:: ASSIGNMENT ::
Scan the data below for the string "dimensions". Copy every line where it appears.

[Stored data]
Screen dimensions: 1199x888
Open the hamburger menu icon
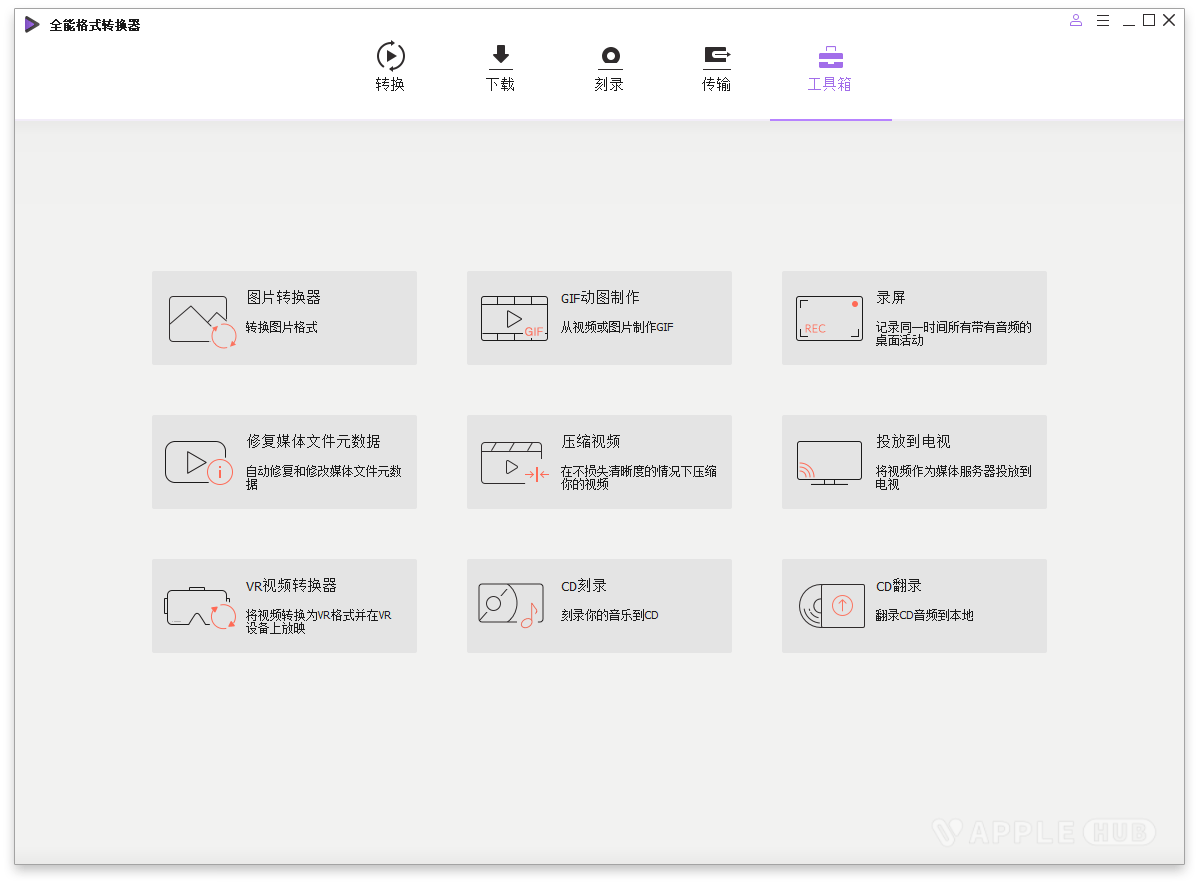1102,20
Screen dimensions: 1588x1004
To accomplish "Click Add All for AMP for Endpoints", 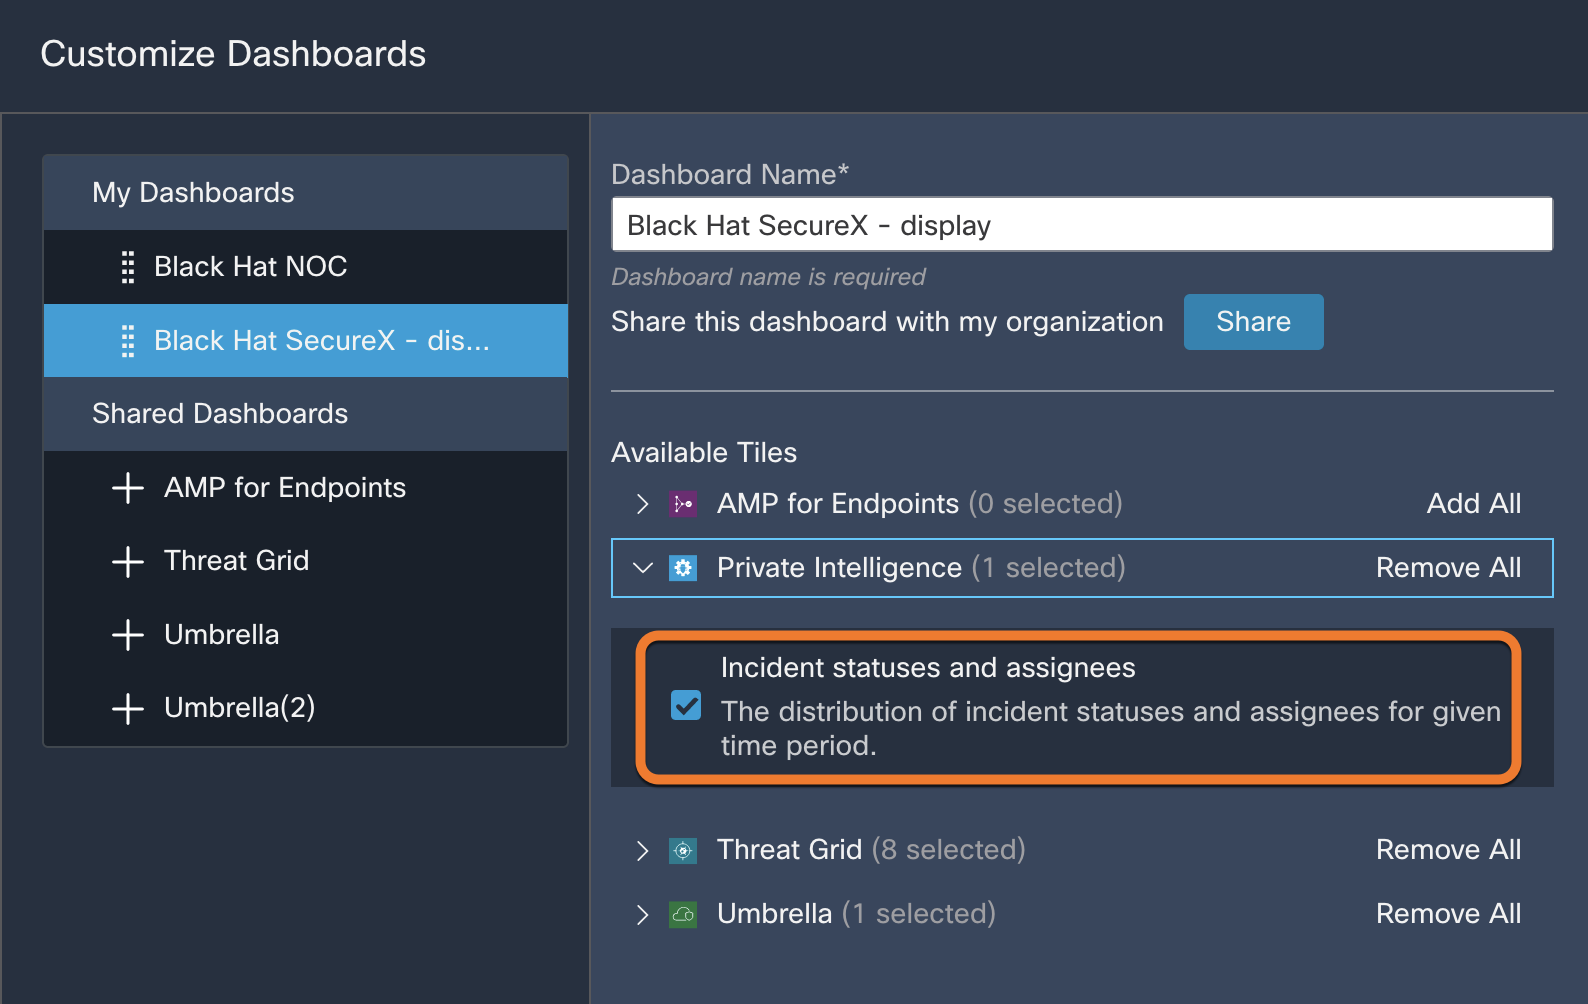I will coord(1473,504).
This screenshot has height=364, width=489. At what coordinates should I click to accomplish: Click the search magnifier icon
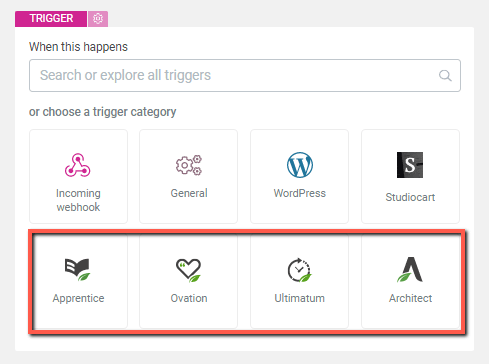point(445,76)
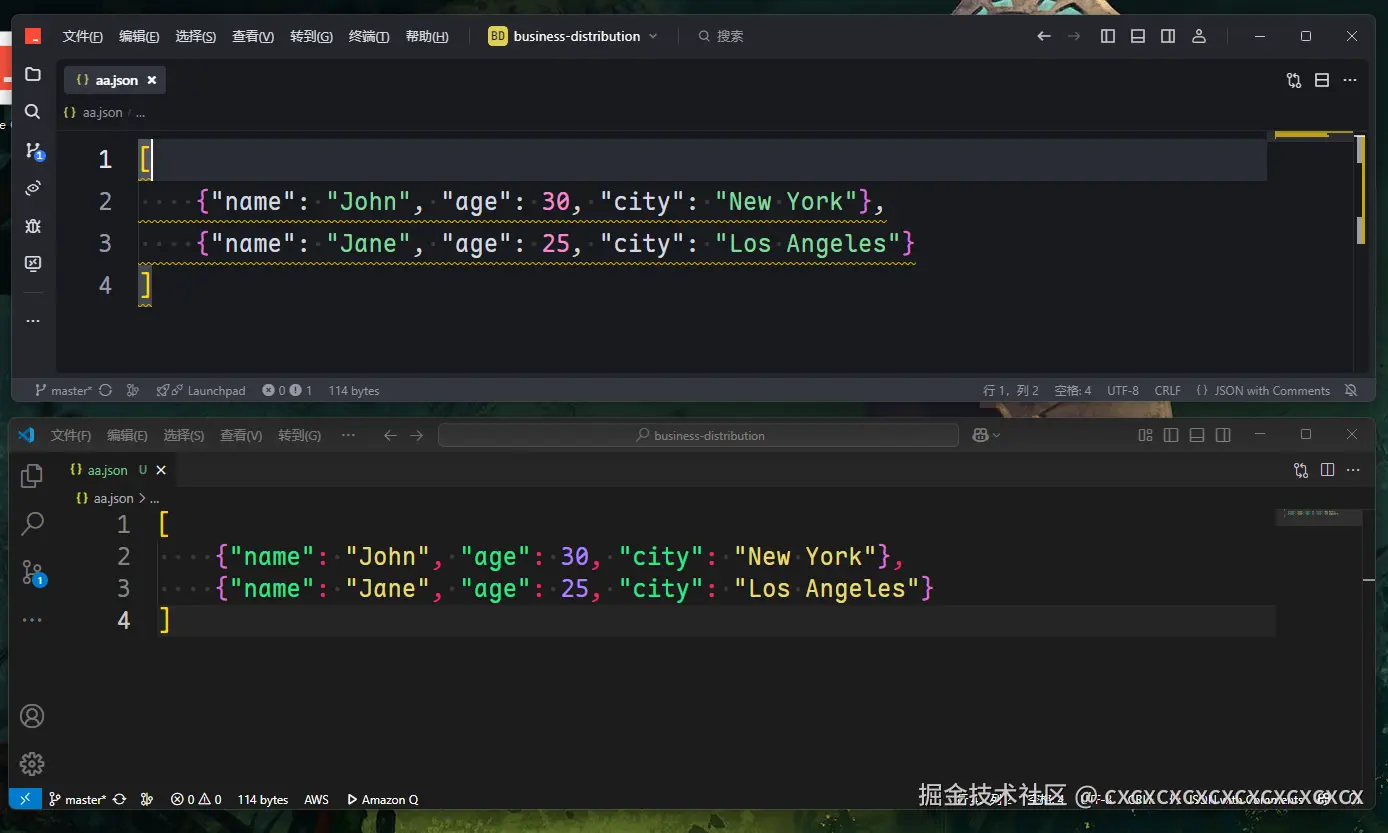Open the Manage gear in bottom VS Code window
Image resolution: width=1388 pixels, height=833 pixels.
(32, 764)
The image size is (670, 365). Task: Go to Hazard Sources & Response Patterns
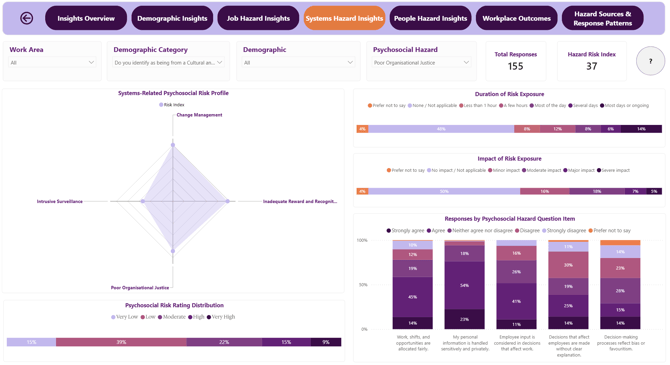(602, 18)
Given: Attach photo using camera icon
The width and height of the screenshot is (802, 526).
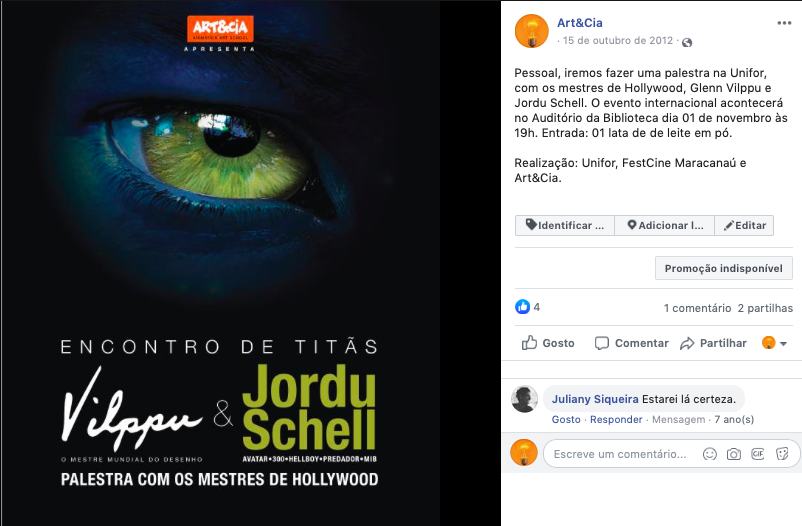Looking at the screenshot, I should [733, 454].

:: TASK RESULT ::
Screen dimensions: 1199x888
Screen dimensions: 1588x1004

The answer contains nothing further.